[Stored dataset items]
"""

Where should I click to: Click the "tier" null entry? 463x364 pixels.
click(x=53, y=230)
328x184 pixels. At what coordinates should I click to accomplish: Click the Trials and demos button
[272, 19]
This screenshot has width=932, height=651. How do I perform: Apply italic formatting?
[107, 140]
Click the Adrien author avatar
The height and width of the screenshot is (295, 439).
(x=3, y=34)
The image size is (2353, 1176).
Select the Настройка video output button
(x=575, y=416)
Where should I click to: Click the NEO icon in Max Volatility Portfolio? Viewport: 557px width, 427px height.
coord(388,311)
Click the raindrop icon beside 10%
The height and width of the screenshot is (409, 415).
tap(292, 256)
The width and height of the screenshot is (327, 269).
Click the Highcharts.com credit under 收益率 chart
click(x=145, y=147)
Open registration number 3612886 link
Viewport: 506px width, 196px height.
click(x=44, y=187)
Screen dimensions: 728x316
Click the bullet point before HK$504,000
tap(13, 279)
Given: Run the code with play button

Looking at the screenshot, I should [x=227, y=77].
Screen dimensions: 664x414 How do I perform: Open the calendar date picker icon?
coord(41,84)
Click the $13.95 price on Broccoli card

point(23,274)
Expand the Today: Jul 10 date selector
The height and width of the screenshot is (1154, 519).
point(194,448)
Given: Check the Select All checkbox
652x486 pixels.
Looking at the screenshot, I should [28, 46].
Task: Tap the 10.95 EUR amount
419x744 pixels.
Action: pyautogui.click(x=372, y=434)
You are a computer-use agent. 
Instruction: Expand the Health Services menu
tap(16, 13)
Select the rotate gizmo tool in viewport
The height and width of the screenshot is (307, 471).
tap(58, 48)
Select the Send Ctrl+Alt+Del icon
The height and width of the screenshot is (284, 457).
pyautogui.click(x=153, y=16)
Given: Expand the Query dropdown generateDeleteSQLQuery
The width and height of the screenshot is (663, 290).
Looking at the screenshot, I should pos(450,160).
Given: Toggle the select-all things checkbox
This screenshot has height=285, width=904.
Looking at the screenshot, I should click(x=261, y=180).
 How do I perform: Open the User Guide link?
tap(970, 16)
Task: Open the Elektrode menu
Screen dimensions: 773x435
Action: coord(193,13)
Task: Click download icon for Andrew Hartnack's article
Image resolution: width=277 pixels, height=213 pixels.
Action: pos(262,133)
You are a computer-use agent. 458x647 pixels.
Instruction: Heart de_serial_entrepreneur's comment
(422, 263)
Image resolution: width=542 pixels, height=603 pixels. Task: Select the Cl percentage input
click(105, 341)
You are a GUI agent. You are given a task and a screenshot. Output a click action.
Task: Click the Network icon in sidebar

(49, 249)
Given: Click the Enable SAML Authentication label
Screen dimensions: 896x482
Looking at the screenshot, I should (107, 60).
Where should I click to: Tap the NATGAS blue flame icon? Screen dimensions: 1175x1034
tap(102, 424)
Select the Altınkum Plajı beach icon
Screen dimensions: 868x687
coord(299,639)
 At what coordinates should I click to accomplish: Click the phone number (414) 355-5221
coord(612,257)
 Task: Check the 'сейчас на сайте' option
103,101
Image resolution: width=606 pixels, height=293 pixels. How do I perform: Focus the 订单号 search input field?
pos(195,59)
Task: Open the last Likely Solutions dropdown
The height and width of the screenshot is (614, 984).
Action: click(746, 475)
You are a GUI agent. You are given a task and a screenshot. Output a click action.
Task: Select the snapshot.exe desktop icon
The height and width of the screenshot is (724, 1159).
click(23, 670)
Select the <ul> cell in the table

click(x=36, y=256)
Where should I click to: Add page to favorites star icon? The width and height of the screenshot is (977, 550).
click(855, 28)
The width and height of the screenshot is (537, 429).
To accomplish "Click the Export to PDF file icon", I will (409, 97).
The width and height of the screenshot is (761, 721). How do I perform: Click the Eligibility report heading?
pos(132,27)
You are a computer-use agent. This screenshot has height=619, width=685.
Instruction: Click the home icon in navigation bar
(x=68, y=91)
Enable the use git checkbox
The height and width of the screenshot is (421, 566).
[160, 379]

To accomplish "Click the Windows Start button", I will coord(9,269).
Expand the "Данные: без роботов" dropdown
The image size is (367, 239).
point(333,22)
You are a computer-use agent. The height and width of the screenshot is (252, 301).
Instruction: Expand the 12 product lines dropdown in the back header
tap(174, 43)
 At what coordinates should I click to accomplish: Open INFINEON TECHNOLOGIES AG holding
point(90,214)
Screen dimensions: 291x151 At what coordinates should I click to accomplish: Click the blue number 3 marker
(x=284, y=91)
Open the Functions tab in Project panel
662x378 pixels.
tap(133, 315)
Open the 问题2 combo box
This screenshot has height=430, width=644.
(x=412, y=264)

"""

If a line in the records includes the string "Enable", copy it.

● **EXPECTED ANSWER**:
Given: Click the Enable SAML Authentication label
Enable the use git checkbox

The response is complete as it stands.